Redknapp claimed afterwards that his player's first booking, in the words of the linesman involved, was for "showing an aggressive manner towards his opponent" Jose Dominguez. Whether or not Lomas had crossed the line separating competitiveness and unsportsmanlike intimidation, his second yellow card was more than debatable.
As Dominguez, once again, backed into him, Lomas swung at the ball and missed. He was then sent from the field for kicking his opponent, becoming the third West Ham player to be sent off in the last three matches between the sides.
Graham described the decision as "a bit harsh", Redknapp labelled the offence as "absolutely nothing. If he'd brought his leg up and kneed him, I'd be the first to hold my hand up," he said.
Graham, meanwhile, bemoaned a missed opportunity. "We had 45 minutes to get it right.
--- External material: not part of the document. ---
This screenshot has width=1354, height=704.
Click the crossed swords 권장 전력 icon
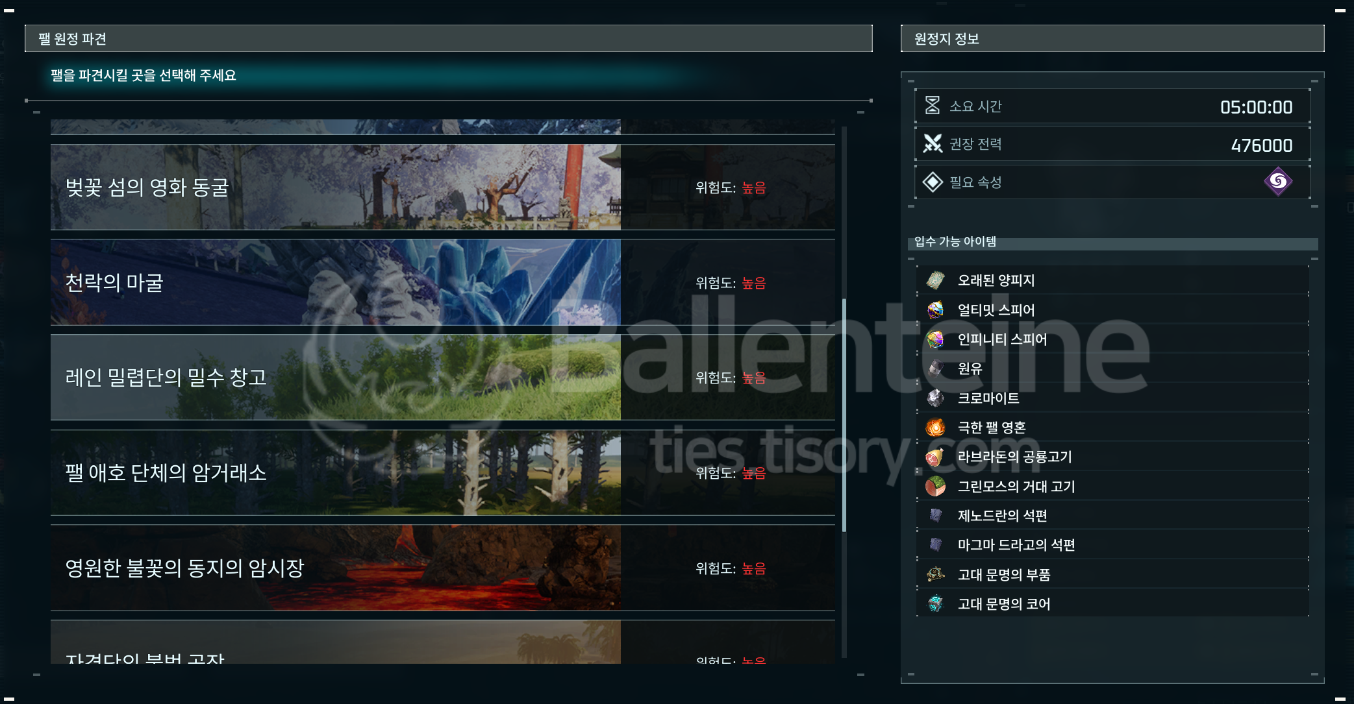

We probably needed a bit of luck in the finishing but their goalkeeper was magnificent." Shaka Hislop had to be just that to contribute to the first goalless draw between the side since 1946.
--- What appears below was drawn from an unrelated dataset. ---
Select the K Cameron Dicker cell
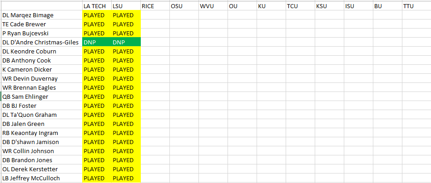The image size is (431, 183). (x=41, y=69)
As the first half unfolded it became clear that goal attempts would be elusive, as both sides gave the ball away at will. As the shape of the game emerged from untidy origins, it was Spurs who settled into a pattern, prompted by the simple distribution of Tim Sherwood at the heart of their midfield.
The teenager Joe Cole emerged as an equivalent influence in the West Ham midfield, twisting around a low centre of gravity and caressing the ball neatly to his colleagues.
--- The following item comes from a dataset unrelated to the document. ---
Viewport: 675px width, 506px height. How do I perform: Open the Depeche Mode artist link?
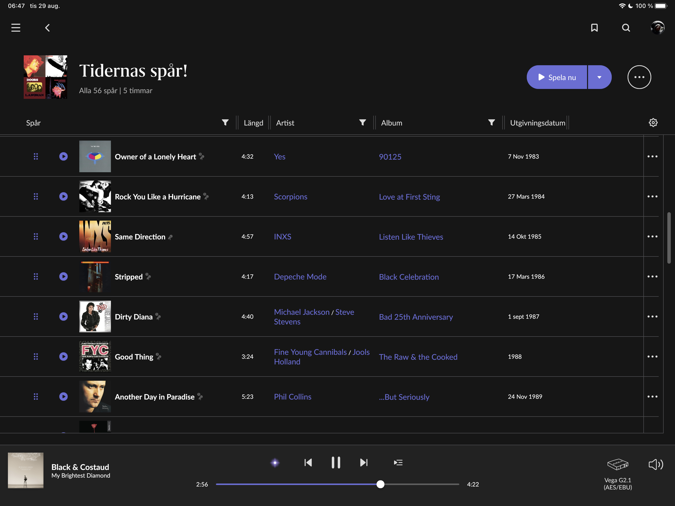coord(300,277)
The half concluded with the dismissal of Lomas, leaving Spurs with something of an unfair advantage as the second period commenced. Sherwood, David Ginola and Steffen Iversen all could have scored, with the latter being the most guilty of the three after directing a weak volley wide.
For West Ham, an increasingly frustrated Paolo di Canio sat comfortably in the pocket of Chris Perry, while Trevor Sinclair on the left of midfield was adept, if not the inspirational figure that his side required.
Spurs were dominant for most of the second half, aside from a shot from Mark-Vivien Foe from two yards' range which was deflected behind off the legs of Ian Walker.
Sherwood and, before that, Iversen might both have scored with close- range efforts. The Norwegian was unfortunate when a clear chance fell just behind him on the six-yard line, while the Englishman's sharply taken strike was well saved by the excellent Hislop.
As play swung back and forth, the substitute Chris Armstrong had a match- winning chance when he launched himself with gusto at Ginola's cross. A magnificent save from Hislop was perhaps the second most impressive feat of a mediocre evening. The most impressive, though, was a stunning left-handed block by the same player from the increasingly influential Ginola.
There was one final moment of controversy. At the end, Graham appeared to throw a plastic water bottle at the referee, Graham Poll, to vent his anger at only two minutes of injury time being added. "I thought there should have been at least five or six minutes of stoppage time," the Spurs manager said.
Tottenham Hotspur (4-4-2): Walker; Taricco, Campbell, Perry, Young; Freund, Sherwood (Nielsen, 73), Dominguez (Armstrong, 80), Leonhardsen; Iversen, Ginola. Substitutes not used: Baardsen (gk), Vega, Clemence.
West Ham United (4-4-2): Hislop; Margas (Potts, 63), Ferdinand, Ruddock, Lomas; Sinclair, Foe, Cole, Lampard; Kitson (Minto, h-t), Di Canio (Wanchope, 82). Substitutes not used: Forrest (gk), Keller.